## Work to be completed:
Write out nothing but the lines from the first line of the entries below through the line with "Task: Follow the Bhagat Rana activity link"; no pictures go in.

[Source data]
# # # # # # #

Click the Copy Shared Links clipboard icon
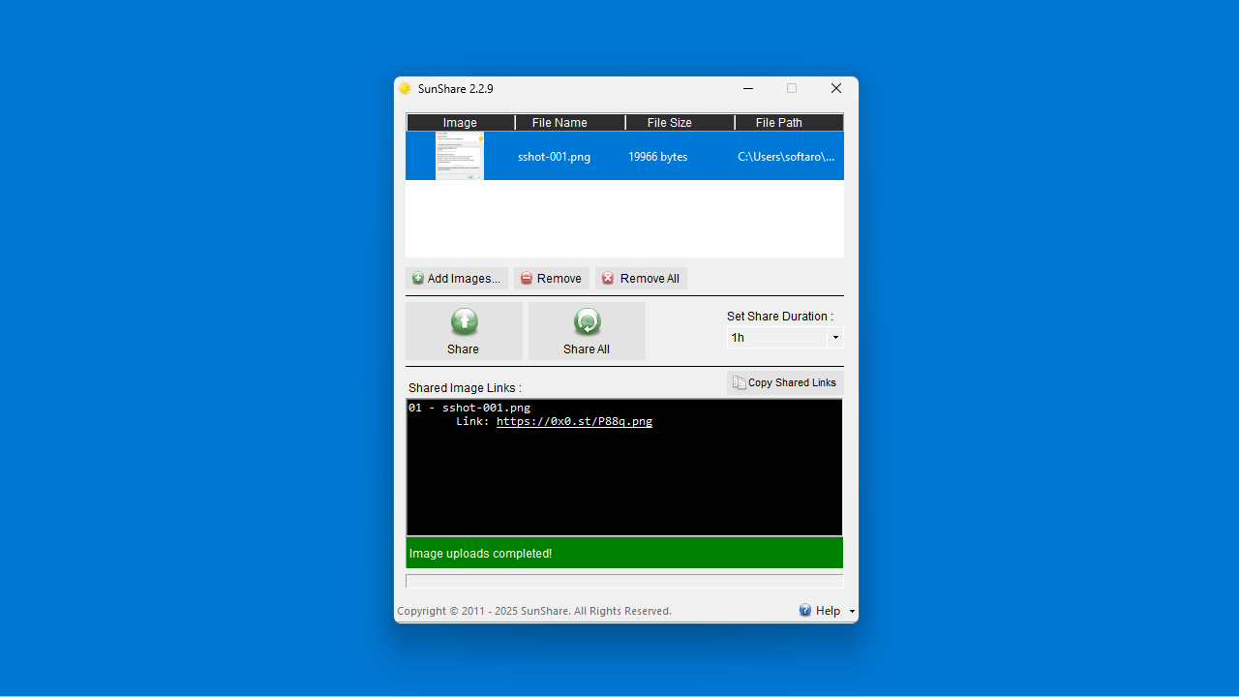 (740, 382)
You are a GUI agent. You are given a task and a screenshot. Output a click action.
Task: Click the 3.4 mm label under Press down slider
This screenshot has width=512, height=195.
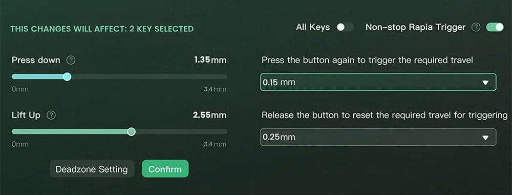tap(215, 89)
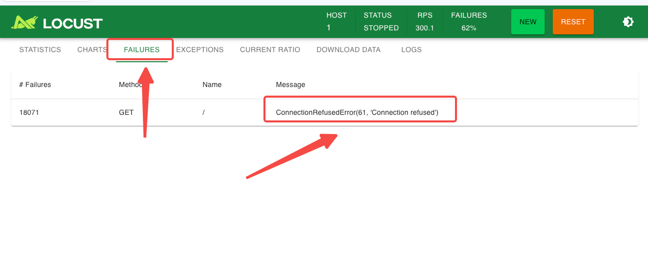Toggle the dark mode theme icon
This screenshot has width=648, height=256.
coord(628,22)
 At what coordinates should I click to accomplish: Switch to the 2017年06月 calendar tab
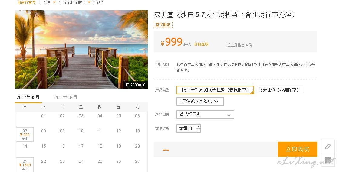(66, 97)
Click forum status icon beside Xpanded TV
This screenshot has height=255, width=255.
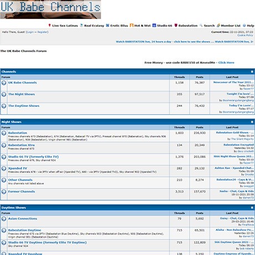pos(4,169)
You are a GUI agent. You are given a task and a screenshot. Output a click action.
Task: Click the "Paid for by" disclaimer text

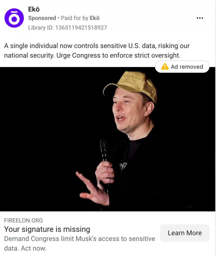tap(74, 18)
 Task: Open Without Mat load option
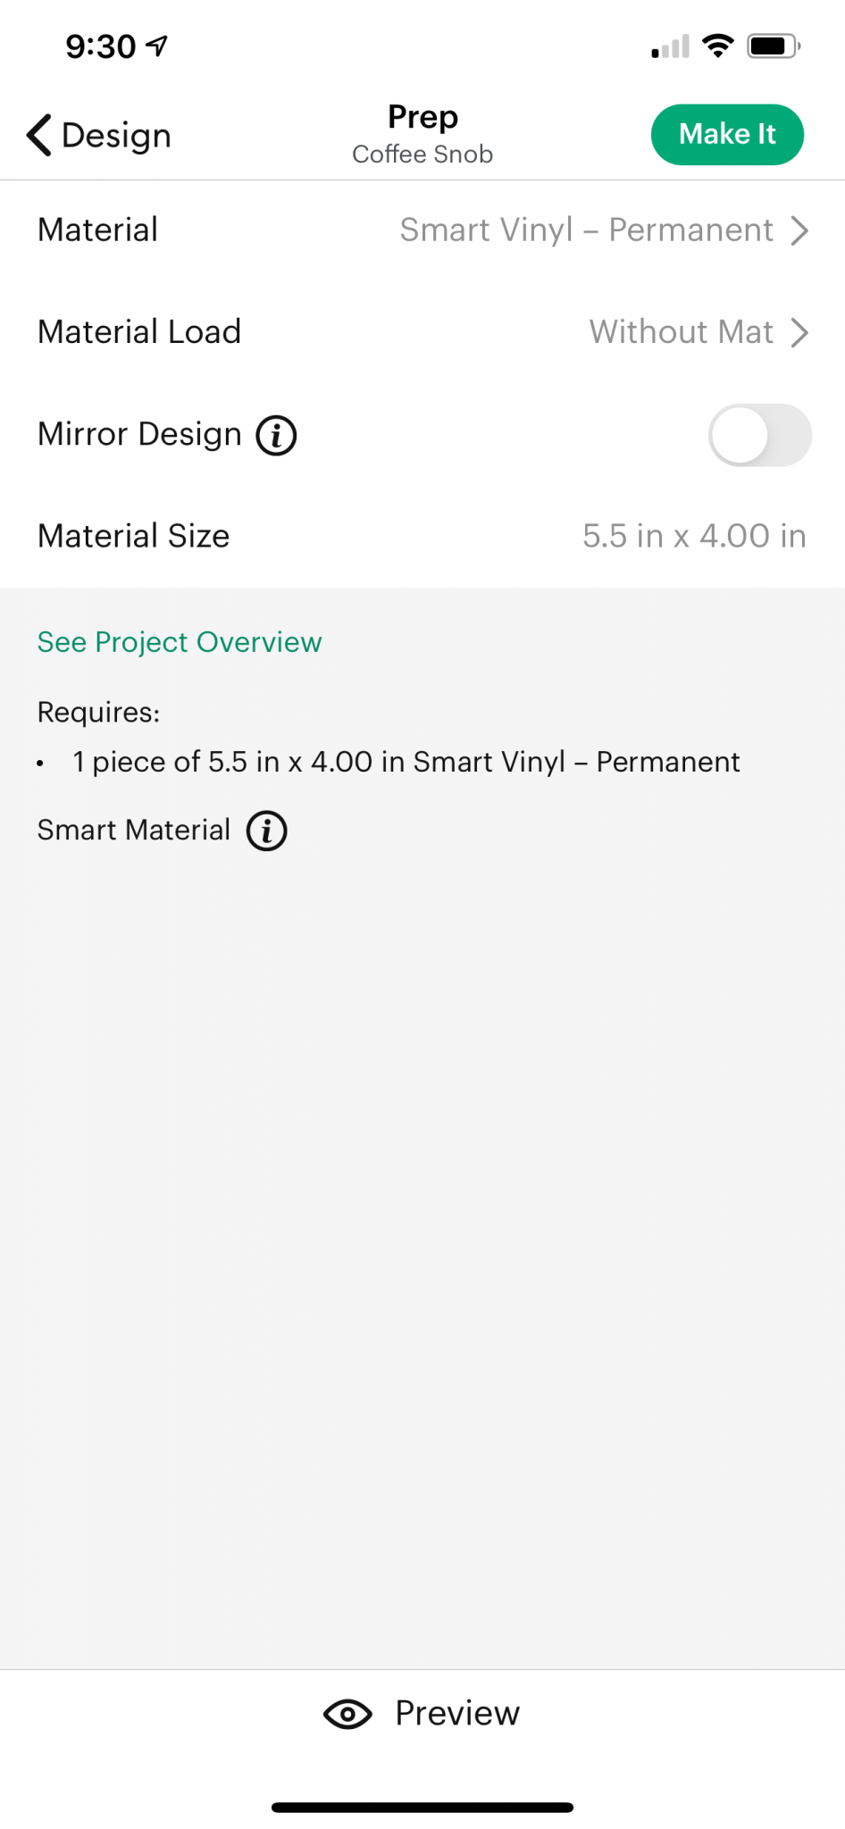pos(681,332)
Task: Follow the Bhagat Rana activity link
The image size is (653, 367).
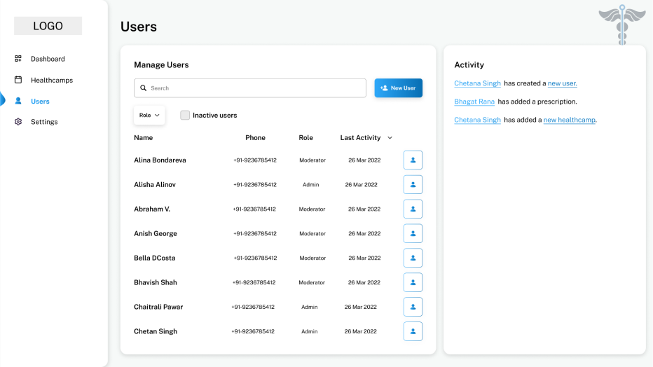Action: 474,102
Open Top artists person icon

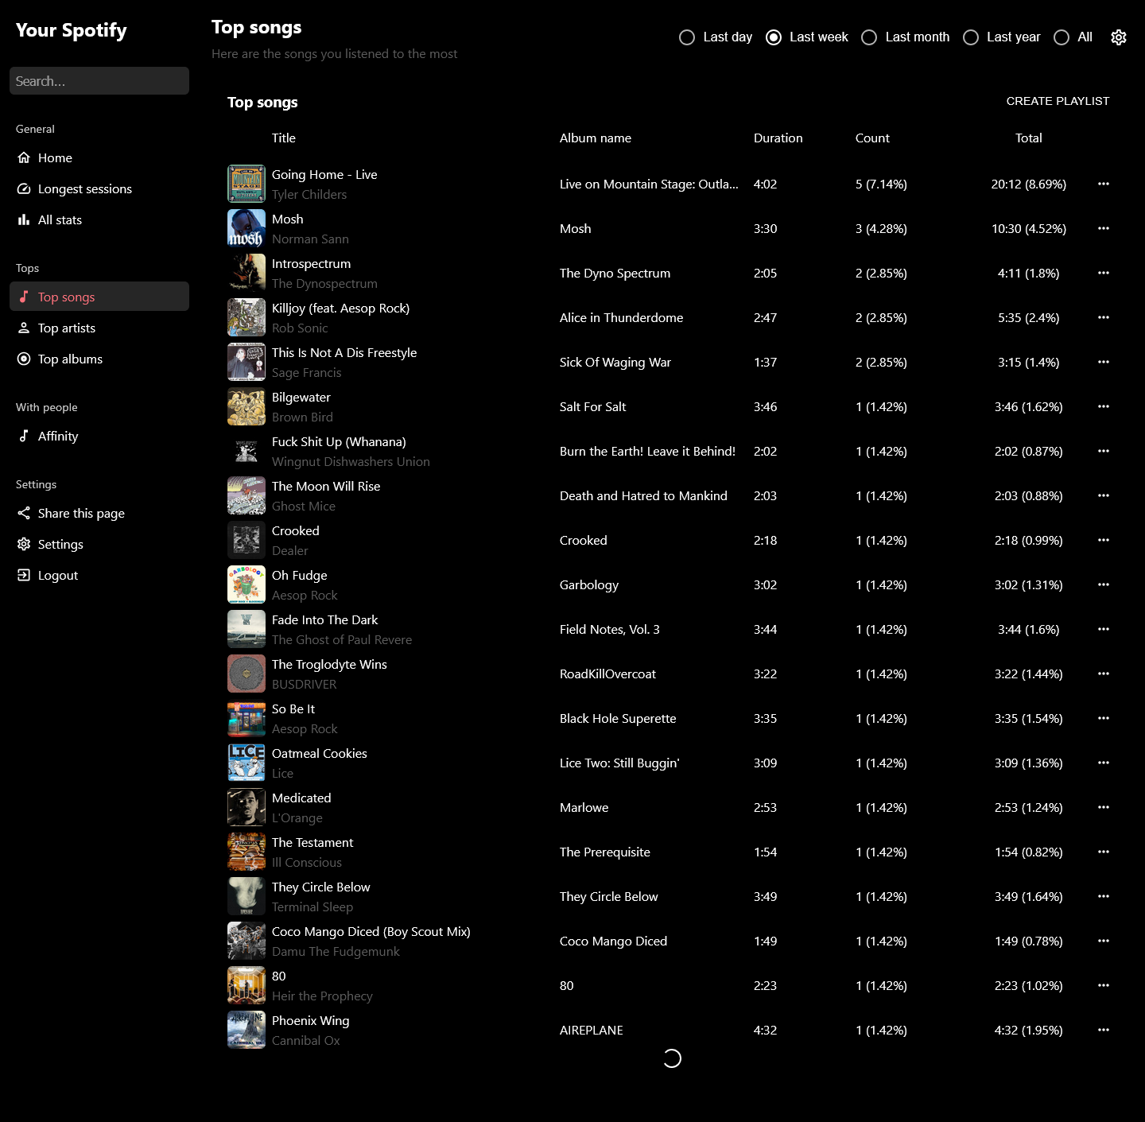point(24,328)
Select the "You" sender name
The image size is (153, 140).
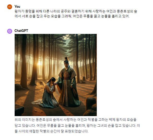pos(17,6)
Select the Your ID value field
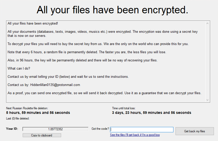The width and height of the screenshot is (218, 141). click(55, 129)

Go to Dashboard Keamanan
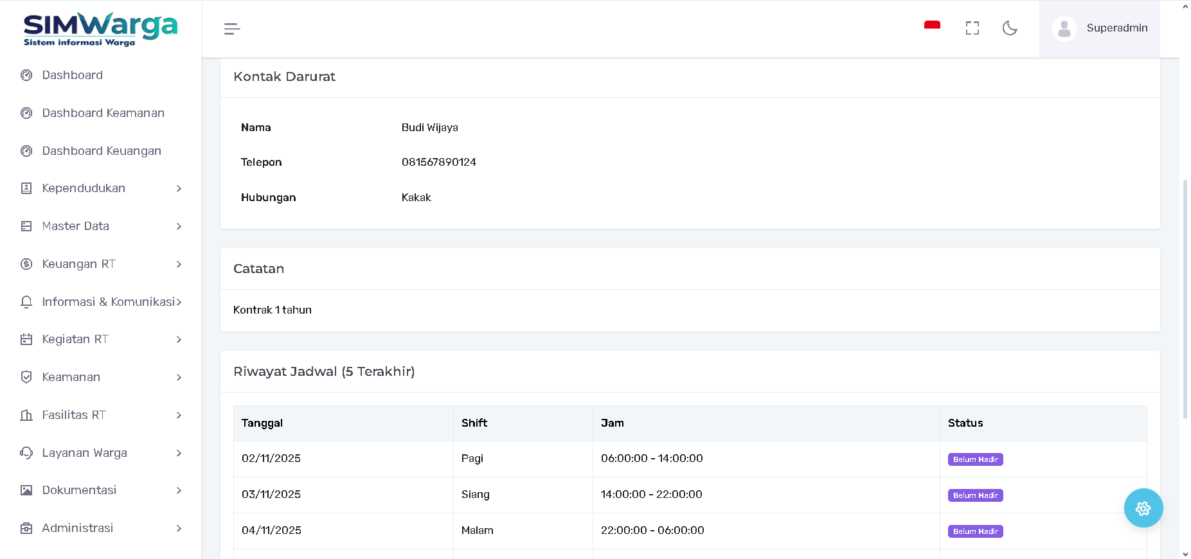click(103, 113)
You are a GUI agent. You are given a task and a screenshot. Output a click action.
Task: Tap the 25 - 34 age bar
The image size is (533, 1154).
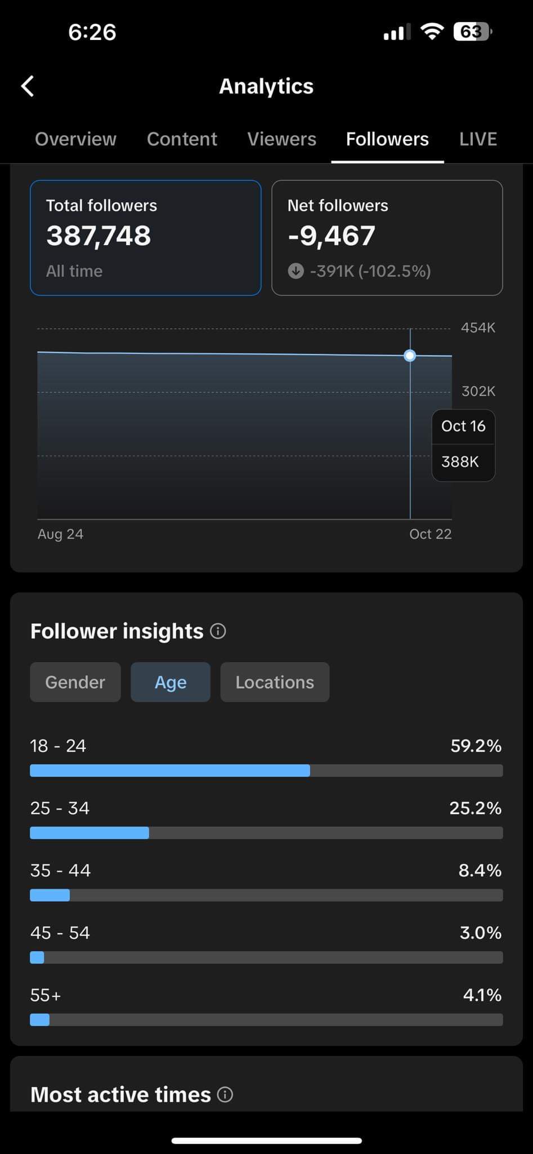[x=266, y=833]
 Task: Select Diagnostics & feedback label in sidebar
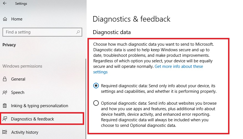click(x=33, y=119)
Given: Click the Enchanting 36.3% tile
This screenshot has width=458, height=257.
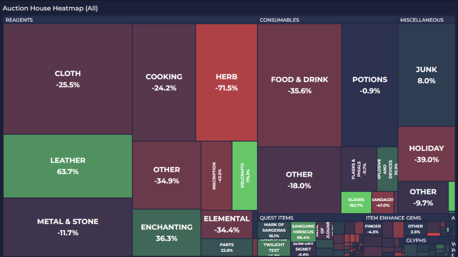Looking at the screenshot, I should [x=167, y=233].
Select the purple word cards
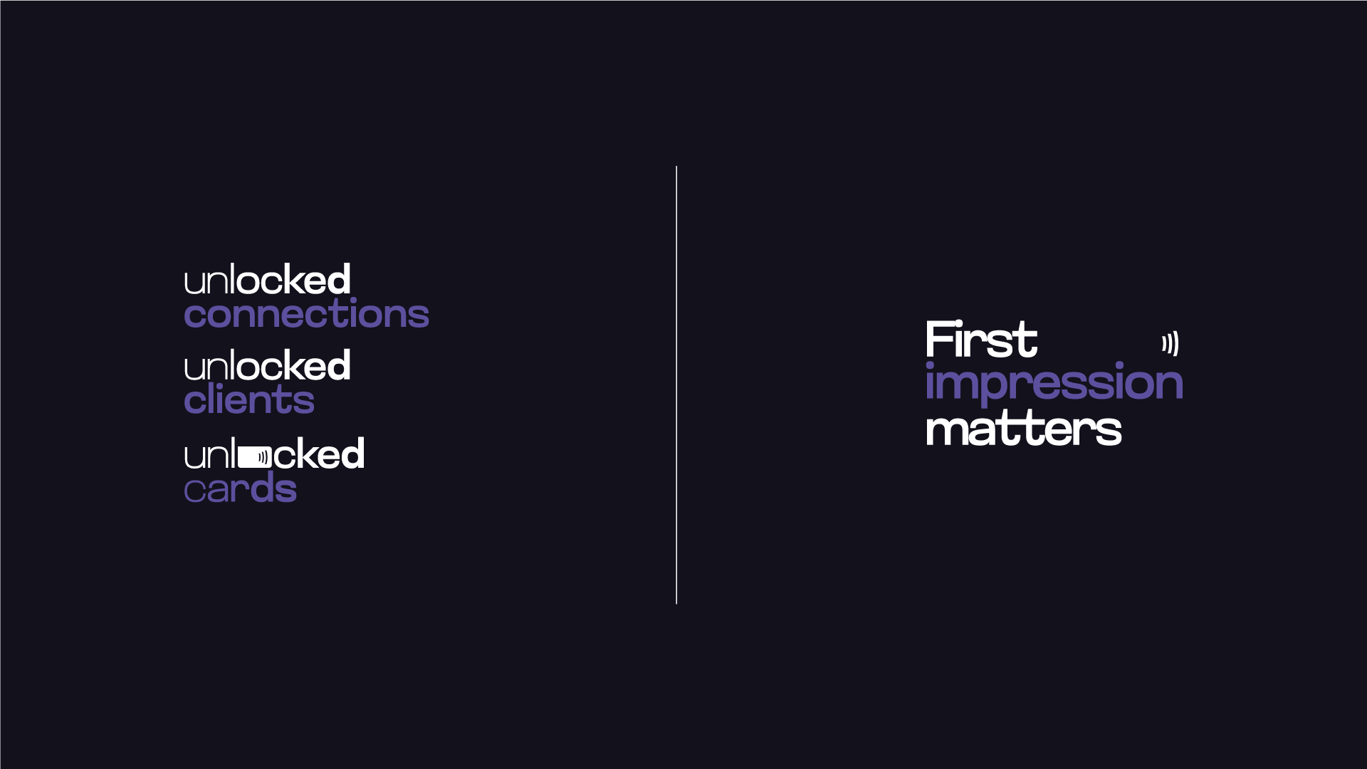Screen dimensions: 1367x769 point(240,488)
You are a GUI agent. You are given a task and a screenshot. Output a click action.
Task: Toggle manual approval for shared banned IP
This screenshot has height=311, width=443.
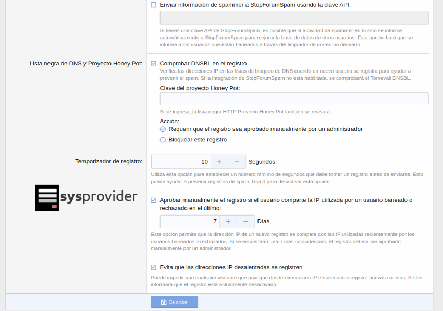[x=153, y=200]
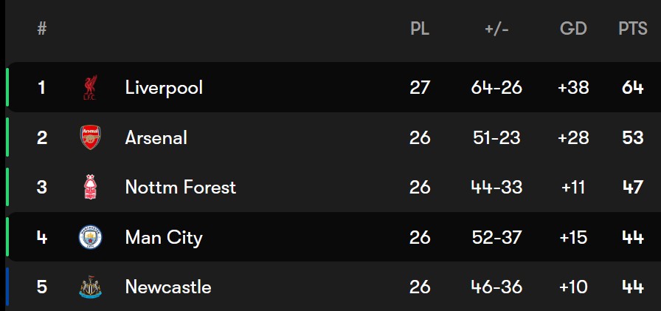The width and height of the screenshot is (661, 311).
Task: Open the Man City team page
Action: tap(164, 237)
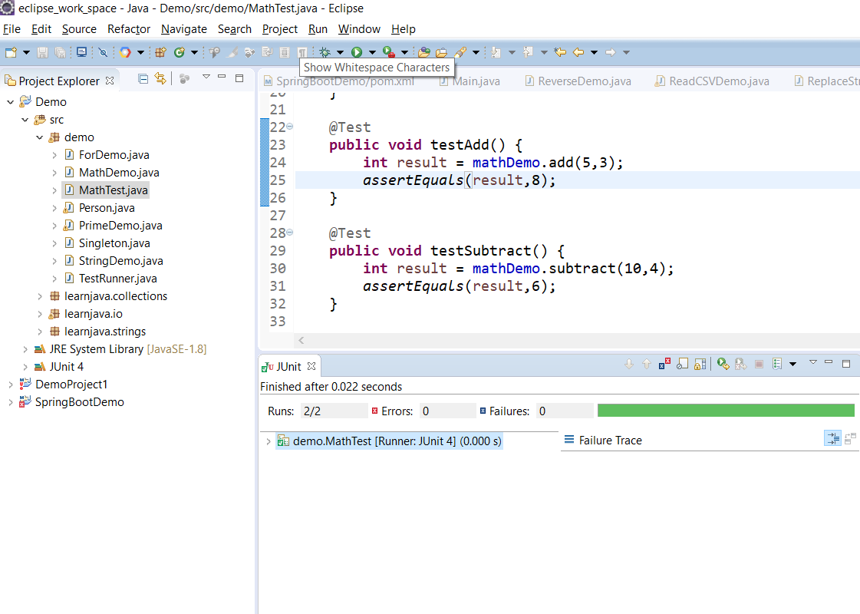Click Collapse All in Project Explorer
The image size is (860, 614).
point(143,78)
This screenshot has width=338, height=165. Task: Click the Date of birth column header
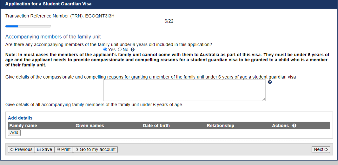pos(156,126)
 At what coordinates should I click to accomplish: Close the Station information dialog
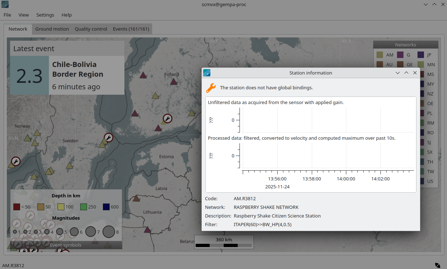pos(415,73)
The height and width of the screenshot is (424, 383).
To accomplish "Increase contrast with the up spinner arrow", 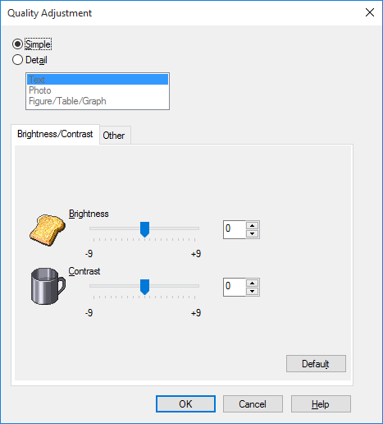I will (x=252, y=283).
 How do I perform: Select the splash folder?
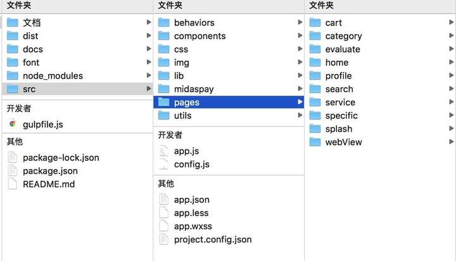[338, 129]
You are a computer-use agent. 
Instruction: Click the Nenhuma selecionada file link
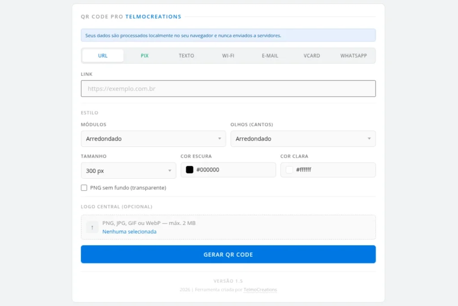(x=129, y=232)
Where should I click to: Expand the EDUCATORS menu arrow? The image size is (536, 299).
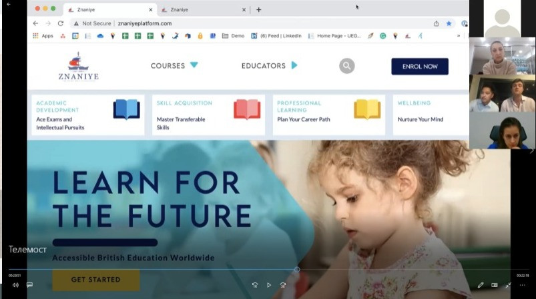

# # # # # # #

## Written reply:
Click the Copy Shared Links clipboard icon
 (740, 382)
You are a GUI agent. You are given a task and a screenshot. Output a click action.
Task: Click the 3.4 mm label under Press down slider
This screenshot has width=512, height=195.
tap(215, 89)
Toggle the dark mode theme icon
This screenshot has width=648, height=256.
coord(628,22)
 At what coordinates should I click to accomplish: Switch to the 2017年06月 calendar tab
(66, 97)
Click forum status icon beside Xpanded TV
This screenshot has height=255, width=255.
pos(4,169)
You are a GUI agent. You are given a task and a screenshot. Output a click action.
Task: Click the "Paid for by" disclaimer text

tap(74, 18)
 Task: Open Without Mat load option
pos(681,332)
Task: Follow the Bhagat Rana activity link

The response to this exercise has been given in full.